Ausverkaufte Aula und große Begeisterung bei den Sommerkonzerten

von Jan Kristof Lüders

An zwei Abenden wurde unsere Aula zum Klingen gebracht: Die diesjährigen Sommerkonzerte begeisterten mit einer beeindruckenden Vielfalt, spürbarer Spielfreude und einem erstaunlich hohen musikalischen Niveau. Die Aula war an beiden Abenden ausverkauft, die Stimmung ausgelassen — und das Publikum durfte erleben, wie lebendig und kraftvoll Musik an unserer Schule ist. Wie immer standen dabei die verschiedenen Ensembles unserer Schule im Mittelpunkt: der Chor Five to Six, der Chor Seven to Nine, der Popchor, das Jugendsinfonieorchester und die Bigband.

Den Auftakt machte der Chor Five to Six mit 72 jungen Sängerinnen und Sängern aus der Orientierungsstufe. Unter dem Motto „Unser Sound“ zeigten die Kinder eindrucksvoll, was gemeinsames Singen bedeuten kann. Charmante Moderatorinnen führten durch das Programm und erklärten, was Chorsingen für sie persönlich ausmacht und worauf es bei einem schönen Chorklang ankommt. Mit „Sieh auf deinem Weg“ aus Die Kinder des Monsieur Mathieu entstand ein berührender Moment, bevor mit den Popsongs „So soll es sein, so kann es bleiben“ und „Halo“ moderne Klänge die Bühne füllten. Das Finale „We’re All in This Together“ aus High School Musical setzte das Thema des Programms schließlich perfekt in Musik um: Gemeinsam entsteht ein besonderer Sound.

Auch der Chor Seven to Nine überzeugte mit einem schwungvollen und abwechslungsreichen Auftritt. Neben Songs wie „Mr. Sandman“ und „Riptide“ sorgte besonders der portugiesische Titel „Mas que nada“ für mitreißende Energie. Die Sängerinnen und Sänger beeindruckten nicht nur musikalisch, sondern auch durch viel Bewegung und Bühnenpräsenz.

Der Popchor brachte erneut große Energie auf die Bühne.
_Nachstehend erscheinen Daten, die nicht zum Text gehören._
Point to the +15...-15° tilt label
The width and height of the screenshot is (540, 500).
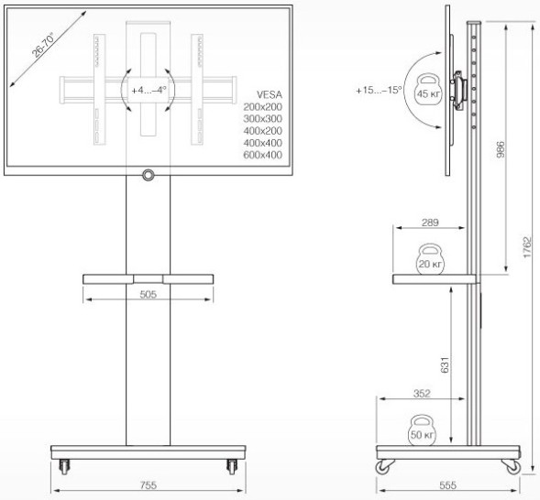coord(380,91)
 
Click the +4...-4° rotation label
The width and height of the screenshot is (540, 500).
coord(149,91)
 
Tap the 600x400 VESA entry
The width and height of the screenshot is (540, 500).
coord(262,155)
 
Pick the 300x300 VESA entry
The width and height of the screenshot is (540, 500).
coord(262,119)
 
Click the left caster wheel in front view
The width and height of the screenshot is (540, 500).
coord(64,468)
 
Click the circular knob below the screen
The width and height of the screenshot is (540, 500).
coord(148,174)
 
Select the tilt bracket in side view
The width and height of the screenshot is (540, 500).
coord(463,88)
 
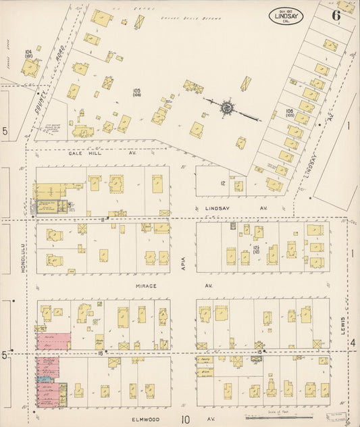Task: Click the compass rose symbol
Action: [x=228, y=107]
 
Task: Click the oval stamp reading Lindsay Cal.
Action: [x=286, y=15]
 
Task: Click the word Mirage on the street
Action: [x=145, y=286]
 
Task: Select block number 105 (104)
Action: [x=136, y=93]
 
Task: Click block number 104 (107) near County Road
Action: [x=28, y=53]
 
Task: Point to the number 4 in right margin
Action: [x=352, y=343]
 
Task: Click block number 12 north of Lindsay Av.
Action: [x=222, y=183]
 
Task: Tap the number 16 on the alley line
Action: [x=99, y=353]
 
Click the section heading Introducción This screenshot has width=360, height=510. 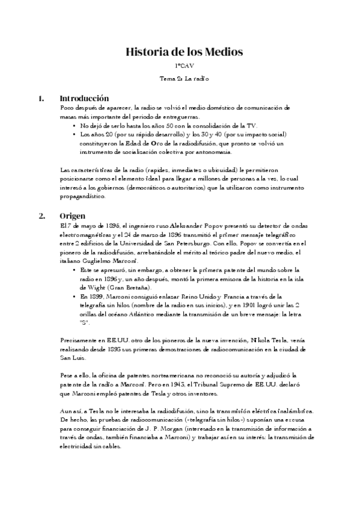pyautogui.click(x=84, y=97)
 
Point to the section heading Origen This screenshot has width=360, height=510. pyautogui.click(x=72, y=215)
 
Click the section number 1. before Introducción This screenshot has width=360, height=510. pyautogui.click(x=41, y=97)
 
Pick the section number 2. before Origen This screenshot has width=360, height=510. pyautogui.click(x=41, y=215)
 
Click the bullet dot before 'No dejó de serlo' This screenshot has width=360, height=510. pyautogui.click(x=74, y=126)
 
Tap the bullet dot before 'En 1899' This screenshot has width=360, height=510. pyautogui.click(x=74, y=297)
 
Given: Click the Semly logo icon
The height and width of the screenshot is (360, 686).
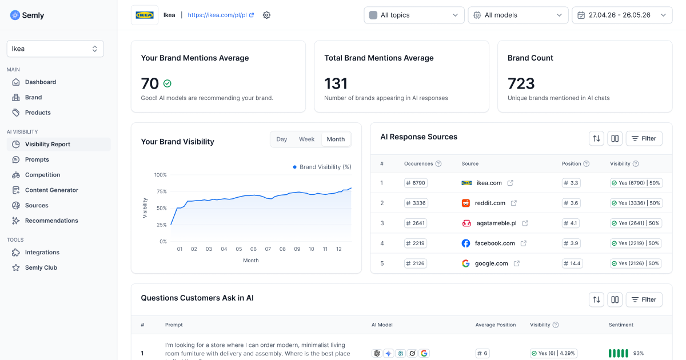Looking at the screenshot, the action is pyautogui.click(x=15, y=15).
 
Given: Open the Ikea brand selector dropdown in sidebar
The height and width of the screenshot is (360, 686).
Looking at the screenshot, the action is pyautogui.click(x=55, y=49).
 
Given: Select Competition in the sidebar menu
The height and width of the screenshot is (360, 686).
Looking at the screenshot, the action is pyautogui.click(x=42, y=175).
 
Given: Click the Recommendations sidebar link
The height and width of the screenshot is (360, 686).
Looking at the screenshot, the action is pyautogui.click(x=51, y=221).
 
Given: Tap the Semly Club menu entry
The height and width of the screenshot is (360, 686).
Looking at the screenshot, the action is pyautogui.click(x=41, y=267).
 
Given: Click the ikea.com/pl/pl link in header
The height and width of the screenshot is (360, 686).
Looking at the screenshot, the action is pyautogui.click(x=221, y=15).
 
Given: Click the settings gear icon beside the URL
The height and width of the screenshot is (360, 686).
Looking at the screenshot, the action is pyautogui.click(x=266, y=15).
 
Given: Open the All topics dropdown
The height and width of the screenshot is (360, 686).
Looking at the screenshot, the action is pyautogui.click(x=414, y=15).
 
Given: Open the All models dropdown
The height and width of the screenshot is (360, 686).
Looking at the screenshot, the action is pyautogui.click(x=518, y=15).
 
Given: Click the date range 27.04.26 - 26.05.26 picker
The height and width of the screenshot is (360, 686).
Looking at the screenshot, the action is pyautogui.click(x=622, y=15).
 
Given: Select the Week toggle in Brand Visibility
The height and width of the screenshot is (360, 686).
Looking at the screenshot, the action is pyautogui.click(x=306, y=139).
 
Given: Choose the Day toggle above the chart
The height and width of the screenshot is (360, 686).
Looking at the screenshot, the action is pyautogui.click(x=281, y=139).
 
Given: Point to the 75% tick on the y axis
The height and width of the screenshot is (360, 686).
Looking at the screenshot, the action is pyautogui.click(x=161, y=191).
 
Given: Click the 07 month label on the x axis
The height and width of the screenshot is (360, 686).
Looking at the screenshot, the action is pyautogui.click(x=268, y=249).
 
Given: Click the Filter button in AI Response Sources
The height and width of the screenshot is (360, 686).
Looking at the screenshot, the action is pyautogui.click(x=644, y=138).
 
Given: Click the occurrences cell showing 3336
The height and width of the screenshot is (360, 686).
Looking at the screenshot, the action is pyautogui.click(x=416, y=203).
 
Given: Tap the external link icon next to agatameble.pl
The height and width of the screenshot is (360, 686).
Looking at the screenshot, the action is pyautogui.click(x=525, y=223).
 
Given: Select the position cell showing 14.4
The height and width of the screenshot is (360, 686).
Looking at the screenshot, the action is pyautogui.click(x=572, y=263).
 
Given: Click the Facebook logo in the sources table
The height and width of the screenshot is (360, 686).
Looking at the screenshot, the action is pyautogui.click(x=465, y=243).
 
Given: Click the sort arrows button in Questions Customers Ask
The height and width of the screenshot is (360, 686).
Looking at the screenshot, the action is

Mit „Dir gehört mein Herz“ von Phil Collins, „Happy Ending“ von Mika und „Suddenly I See“ von KT Tunstall zeigte das Ensemble, wie ausdrucksstark, lebendig und klangvoll Popmusik im Chor sein kann.
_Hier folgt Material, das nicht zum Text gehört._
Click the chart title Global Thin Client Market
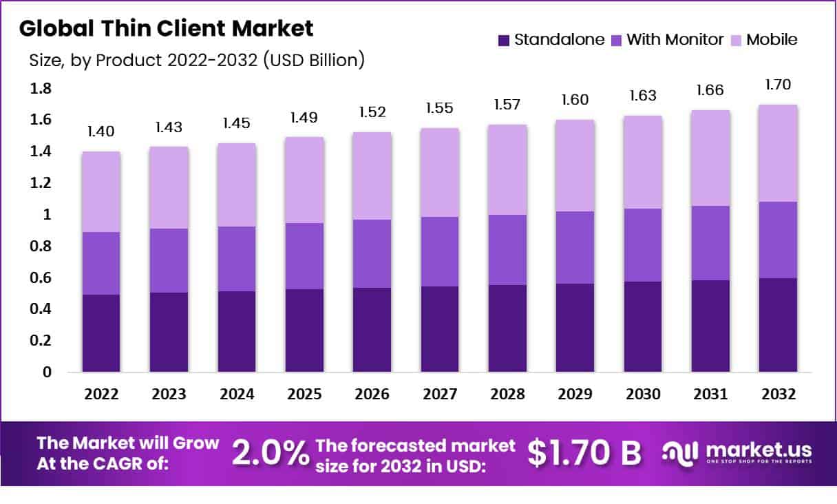coord(166,28)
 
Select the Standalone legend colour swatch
coord(504,40)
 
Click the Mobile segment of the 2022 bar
coord(102,191)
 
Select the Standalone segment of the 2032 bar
coord(778,325)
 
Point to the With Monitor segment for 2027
coord(440,251)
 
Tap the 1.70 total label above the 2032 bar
coord(778,85)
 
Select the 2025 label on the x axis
coord(304,395)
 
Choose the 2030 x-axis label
coord(643,395)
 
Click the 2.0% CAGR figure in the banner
coord(270,452)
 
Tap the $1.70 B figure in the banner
coord(584,452)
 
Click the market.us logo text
coord(757,450)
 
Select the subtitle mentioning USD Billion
coord(196,61)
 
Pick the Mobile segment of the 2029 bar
coord(575,165)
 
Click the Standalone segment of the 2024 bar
coord(237,331)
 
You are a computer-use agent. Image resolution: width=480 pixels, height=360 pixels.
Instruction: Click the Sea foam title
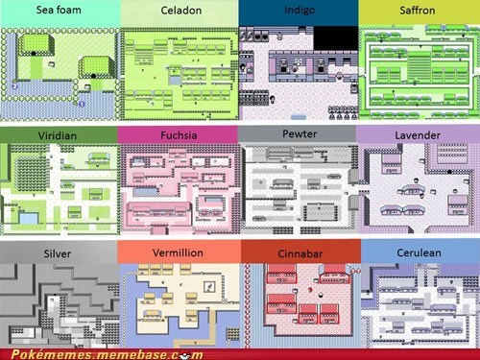pos(59,10)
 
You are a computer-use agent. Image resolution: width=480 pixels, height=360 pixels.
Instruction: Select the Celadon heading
pos(181,11)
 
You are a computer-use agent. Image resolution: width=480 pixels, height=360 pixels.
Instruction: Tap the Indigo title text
pos(300,11)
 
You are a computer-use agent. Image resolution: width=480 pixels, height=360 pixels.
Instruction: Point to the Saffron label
pos(418,11)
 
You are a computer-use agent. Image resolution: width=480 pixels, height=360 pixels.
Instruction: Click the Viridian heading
pos(58,135)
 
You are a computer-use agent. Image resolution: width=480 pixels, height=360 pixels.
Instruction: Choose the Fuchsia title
pos(179,135)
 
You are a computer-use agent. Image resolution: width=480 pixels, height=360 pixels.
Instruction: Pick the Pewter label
pos(300,133)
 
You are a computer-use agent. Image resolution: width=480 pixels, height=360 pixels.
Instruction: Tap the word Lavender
pos(418,135)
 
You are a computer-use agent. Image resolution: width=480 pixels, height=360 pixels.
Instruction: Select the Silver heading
pos(58,253)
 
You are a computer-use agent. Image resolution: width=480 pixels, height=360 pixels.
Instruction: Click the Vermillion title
pos(178,252)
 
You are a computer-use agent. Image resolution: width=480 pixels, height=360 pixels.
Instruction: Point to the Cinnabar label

Das Jugendsinfonieorchester trat in sehr unterschiedlichen Besetzungen auf und bewies damit seine große musikalische Bandbreite. Ein besonderer Höhepunkt war „Der Sommer“ aus Vivaldis Vier Jahreszeiten mit der hervorragenden Solistin Vivien Nyein aus dem Musikprofil Q1a. Das große Orchester entfaltete mit einem Slawischen Tanz von Dvořák seine ganze Klangfülle. Bläser, Schlagwerk und Klavier ließen anschließend mit Musik aus Star Wars große Filmmusik erklingen.

Die Bigband präsentierte sich bestens vorbereitet — sicher auch durch die Konzertreise nach Utrecht nur wenige Tage zuvor. Mit einem vielfältigen und abwechslungsreichen Programm sorgte sie an beiden Abenden für Glanzpunkte und zeigte, wie souverän und spielfreudig die Musikerinnen und Musiker inzwischen zusammenspielen.

Zum Abschluss vereinten sich Bigband und Jugendsinfonieorchester zu einem mitreißenden Michael-Jackson-Mix. Spätestens hier hielt es kaum jemanden mehr innerlich ruhig auf dem Platz: Die Begeisterung im Saal war deutlich zu spüren und bildete einen würdigen Schlusspunkt zweier außergewöhnlicher Konzertabende.